Nguesso back to power in Congo

BRAZZAVILLE: Denis Sassou Nguesso has won another seven years in power in the oil-rich Republic of Congo, which he has ruled for some 25 years, in a vote opponents have termed a giant fraud.

Sassou Nguesso won 78.61 percent of the votes cast in Sunday's poll where the turnout was 66.42 percent, Territorial Administration Minister Raymond Mboulou said Wednesday, reading out provisional figures.

Independent candidate, Joseph Kignoumbi Kia Mboungou, came in a distant second with 7.46 percent of the ballot.

Sassou Nguesso, a former military ruler, was said to have trounced 12 other candidates, six of whom had asked for a boycott of the poll on the grounds it would be rigged.

An exultant Sassou Nguesso told hundreds of supporters: "Today Congo is celebrating the victory of democracy in peace and harmony.

"In peace, freedom and transparency, in the presence of international observers, you have with the July 12 vote renewed your confidence in me," the 66-year-old leader said, promising to be the president of all Congolese.

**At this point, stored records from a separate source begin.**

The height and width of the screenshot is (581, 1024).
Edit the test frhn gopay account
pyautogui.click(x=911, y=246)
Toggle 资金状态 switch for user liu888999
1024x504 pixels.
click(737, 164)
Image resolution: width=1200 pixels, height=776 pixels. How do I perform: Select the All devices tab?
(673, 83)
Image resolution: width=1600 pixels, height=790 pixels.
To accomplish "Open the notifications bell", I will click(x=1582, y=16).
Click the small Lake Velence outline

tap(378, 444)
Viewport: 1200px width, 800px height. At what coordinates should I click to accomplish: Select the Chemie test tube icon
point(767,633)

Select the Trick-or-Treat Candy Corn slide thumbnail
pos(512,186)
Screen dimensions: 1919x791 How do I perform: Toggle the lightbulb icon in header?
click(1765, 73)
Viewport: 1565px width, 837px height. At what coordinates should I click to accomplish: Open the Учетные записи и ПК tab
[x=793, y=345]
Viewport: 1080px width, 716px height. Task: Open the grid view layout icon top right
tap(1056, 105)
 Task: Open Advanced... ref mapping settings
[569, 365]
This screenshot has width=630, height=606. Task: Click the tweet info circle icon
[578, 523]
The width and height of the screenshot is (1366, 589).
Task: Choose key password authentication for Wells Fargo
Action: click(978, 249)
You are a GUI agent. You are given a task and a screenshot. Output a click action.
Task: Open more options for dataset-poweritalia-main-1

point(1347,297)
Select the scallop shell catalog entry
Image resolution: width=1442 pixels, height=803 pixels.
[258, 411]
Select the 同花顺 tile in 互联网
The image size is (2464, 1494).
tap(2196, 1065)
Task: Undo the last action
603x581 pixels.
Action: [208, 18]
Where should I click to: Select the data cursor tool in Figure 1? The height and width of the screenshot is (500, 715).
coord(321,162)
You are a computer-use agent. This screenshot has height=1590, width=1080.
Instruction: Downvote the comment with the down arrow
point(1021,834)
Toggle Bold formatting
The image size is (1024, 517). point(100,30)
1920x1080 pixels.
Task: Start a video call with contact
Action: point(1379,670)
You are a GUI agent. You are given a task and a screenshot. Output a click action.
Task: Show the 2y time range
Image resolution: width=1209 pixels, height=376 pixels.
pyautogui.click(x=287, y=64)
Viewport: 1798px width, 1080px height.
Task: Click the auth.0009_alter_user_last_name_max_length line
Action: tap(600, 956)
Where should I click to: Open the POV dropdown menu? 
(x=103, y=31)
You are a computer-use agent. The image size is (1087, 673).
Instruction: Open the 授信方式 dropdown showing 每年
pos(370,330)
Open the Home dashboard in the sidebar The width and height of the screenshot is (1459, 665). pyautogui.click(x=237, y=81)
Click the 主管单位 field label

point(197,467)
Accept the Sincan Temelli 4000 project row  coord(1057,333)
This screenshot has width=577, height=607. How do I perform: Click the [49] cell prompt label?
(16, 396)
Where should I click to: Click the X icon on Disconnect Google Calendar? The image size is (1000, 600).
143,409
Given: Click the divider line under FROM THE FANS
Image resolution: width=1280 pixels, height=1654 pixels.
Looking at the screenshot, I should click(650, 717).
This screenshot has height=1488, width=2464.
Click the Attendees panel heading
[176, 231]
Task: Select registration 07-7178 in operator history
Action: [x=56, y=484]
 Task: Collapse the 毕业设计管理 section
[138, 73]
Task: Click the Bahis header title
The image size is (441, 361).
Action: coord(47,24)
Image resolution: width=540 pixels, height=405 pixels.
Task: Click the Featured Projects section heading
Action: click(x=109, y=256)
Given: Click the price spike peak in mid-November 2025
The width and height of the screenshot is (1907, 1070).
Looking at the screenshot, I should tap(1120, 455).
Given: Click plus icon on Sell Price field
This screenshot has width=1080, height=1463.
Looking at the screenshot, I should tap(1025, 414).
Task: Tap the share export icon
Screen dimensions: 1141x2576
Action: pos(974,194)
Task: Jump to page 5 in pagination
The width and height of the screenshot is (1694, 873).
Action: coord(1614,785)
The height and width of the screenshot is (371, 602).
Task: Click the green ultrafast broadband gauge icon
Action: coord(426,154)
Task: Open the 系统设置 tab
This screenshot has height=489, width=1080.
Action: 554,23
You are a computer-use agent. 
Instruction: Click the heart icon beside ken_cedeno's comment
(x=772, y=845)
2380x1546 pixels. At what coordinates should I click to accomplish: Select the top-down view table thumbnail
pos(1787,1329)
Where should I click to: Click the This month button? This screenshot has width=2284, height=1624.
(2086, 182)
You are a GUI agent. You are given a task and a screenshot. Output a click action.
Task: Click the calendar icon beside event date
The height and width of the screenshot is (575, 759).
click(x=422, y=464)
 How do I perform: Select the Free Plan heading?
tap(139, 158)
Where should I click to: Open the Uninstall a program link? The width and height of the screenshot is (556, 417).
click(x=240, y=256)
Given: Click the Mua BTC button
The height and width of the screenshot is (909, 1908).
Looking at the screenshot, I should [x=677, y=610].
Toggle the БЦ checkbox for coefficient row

Former finance minister Mathias Dzon, who had been considered Sassou Nguesso's main rival, took a mere 2.30 percent of the votes, the provisional results showed.

In third place was Nicephore Fylla de Saint-Eudes of the Liberal Republican Party with 6.98 percent.

Small teams of monitors from the African Union and the 10-nation Economic Community of Central African States gave the election a clean bill of health.

"The electoral campaign took place in a calm and serene atmosphere," they said in a joint statement.

However the non-governmental Congolese Observatory of Human Rights said the poll had been badly marred by "fraud and irregularities."

The opposition tried to stage a protest march after the results were announced but were stopped by the police, who said it had not been authorised.

"We just wanted to stage a peaceful demonstration with our supporters when the police started firing tear gas bombs," Emmanuel Ngouelondele, president of the Party for Democratic Alternance (PAD), told AFP.

Police had fired live rounds, injuring some of the demonstrators, he claimed, without elaborating. But police spokesman colonel Jean-Aive Alakoua denied the allegation.

Between 300 and 500 people took part in the attempted march, witnesses said.

Several opposition leaders who called for a boycott of the polls said on Wednesday that police had prevented them from holding a press conference in Brazzaville on the grounds that it was an unauthorised "public rally."

"It was a public meeting which was subject to authorisation," Congolese police spokesman Colonel Jean-Aive Alakoua told AFP, without giving further details.

Earlier, Dzon had said the meeting would allow some candidates to decide whether to recognise the election result and denounce any cheating that might have taken place.

Sassou Nguesso is one of Africa's longest-serving leaders having first come to power three decades ago.

His first stint as president of the former French colony stretched from 1979 to 1992 and he returned to the presidency in 1997 after a civil war.

He was re-elected in 2002 in a vote that international observers said fell short of democratic standards.

Some of Sassou Nguesso's opponents have said only about 10 percent of voters cast their ballots.

Official figures released from the capital Brazzaville, the oil city of Pointe Noire, and other regions in the interior of the country however showed turnout rates of between 40 and 92 percent.

"The population, feeling unsafe, was afraid and didn't turn out in large numbers," said Loamba Moke, president of the Association of Human Rights and for Prisoners (ADHUC).

The ADHUC was one of the local organisations that reported a high abstention rate.